Pirkl hopped on the ADAS train when the technology was still in its infancy, and he has watched it evolve from a science fair-like experiment to one of the most important trends shaping the automotive industry. He envisions a near future where drivers are able to customize how the various electronic driving aids (like lane-keeping assist and automatic emergency braking) behave; you’ll be able to adjust them to suit your driving style, from loose and occasional interventions to aggressive and frequent take-overs. Better yet, these systems will gain the ability to adjust automatically after you save your preferences. It’s like a memory function for electronics, and it’s part of a broader shift towards the personalization of in-car technology that Harman calls Experiences Per Mile.
Infotainment is part of this shift, too. Even if you and your significant other have an identical phone, you’ve each got your own apps and background images. Why should your car’s touchscreen be different? In some late-model cars, notably most new Audi models, users can already drag-and-drop icons to move them around, like on a smartphone.

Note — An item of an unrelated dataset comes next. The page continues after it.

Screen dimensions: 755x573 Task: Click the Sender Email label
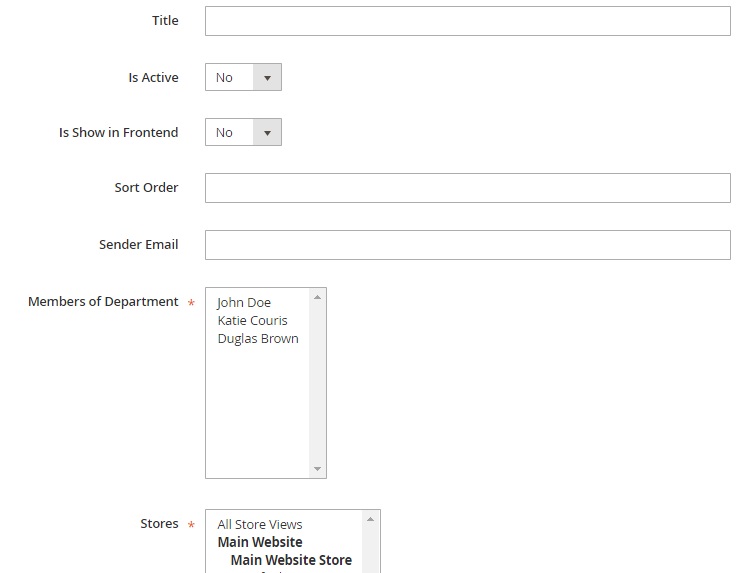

Providing tailored content, whether it’s a ska playlist or an adaptive cruise control setting, requires figuring out who is behind the wheel. That’s where Harman parent company Samsung comes in. It already has face recognition, gaze tracing, and pupil identification technology in its arsenal — it has put some of these features in its phones for several years. From there, it’s just a matter of embedding them in a car and connecting the system to the cloud.
Offering more personalization options will allow carmakers to differentiate their products as electrification and different degrees of autonomy gradually spread across the industry. Imagine if Apple ends up building a car, whether it’s with Kia or with another company. The model’s main selling points will undoubtedly be its design and its user interface, not its lap time on the Nürburgring or its hand-built V8 engine. Mechanical specifications will matter less than connectivity. “Our car knows you love horror films and has already curated a playlist for your trip to Oregon” will lure more buyers than “our car has a twin-turbocharged, 4.0-liter V8 built with rally-bred technology.”

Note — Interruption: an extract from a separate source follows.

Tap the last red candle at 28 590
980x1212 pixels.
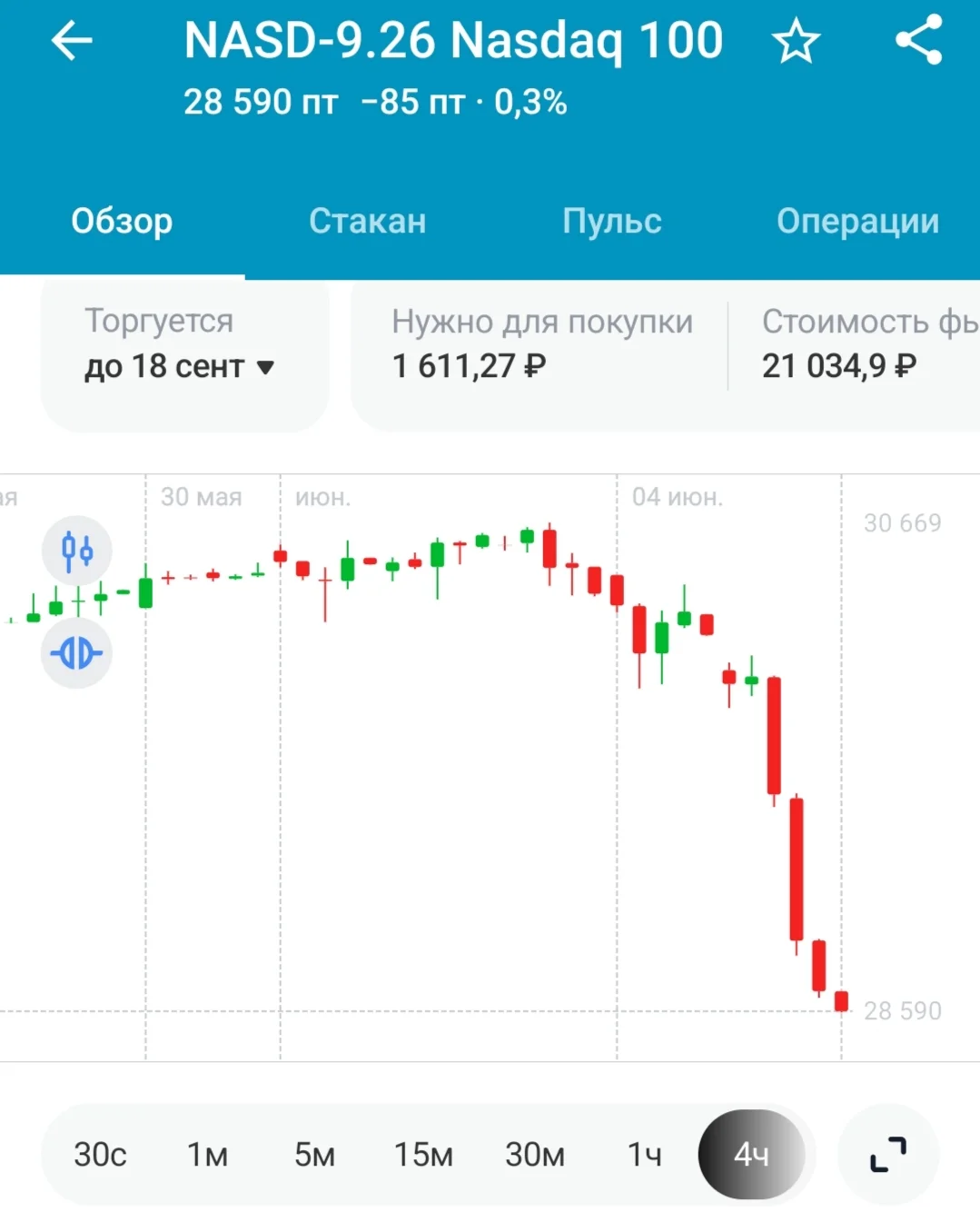click(x=841, y=1001)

Harman doesn’t build vehicles, so it’s up to individual manufacturers to bake these features into your next car. Pirkl is confident that demand for personalization will increase as partially-automated systems spread across the industry.
Harman, like a majority of its peers and rivals, doesn’t believe full autonomy is around the corner. Pirkl explained that technology developed in the last decade can drive a car better than a human. It can steer, brake, accelerate, and change gears more smoothly and with more accuracy. What these systems struggle with is the unexpected.
“Observing a situation, understanding the context, and predicting what will happen in the next five, 10, or 15 seconds is the key challenge,” he explained. Technology like lidar and 5G can help engineers overcome this hurdle.
Picture this admittedly extreme scenario. Driving to the bakery for a delicious scone, you approach an intersection and notice that the light is green so you keep your foot down without thinking twice. Meanwhile, a car traveling on the road perpendicular to yours can’t stop for its red light due to a brake problem. Your self-driving car might not see the runaway vehicle if there are signs, trucks, or buildings at the corner of the intersection, and it would be caught off-guard. It might avoid the collision, but it almost certainly wouldn’t be smooth. Adding 5G-enabled vehicle-to-vehicle communication technology to this scenario would allow the runaway car to tell others around it, including yours, “watch out, I can’t stop, please slow down.” Teaching cars to talk promises to make autonomy much safer.
We’re not there yet. That’s not to say self-driving technology has no future, however.
“What we see is that the focus has shifted more towards people-movers in operational design domains, so in dedicated environments like airports and university campuses, things like that. Or, towards commercial vehicles, where there is much less vehicle dynamics. The situations are far less complex. Autonomy will first come via these business areas, but for privately-owned cars it will take much longer than expected,” summed up Pirkl.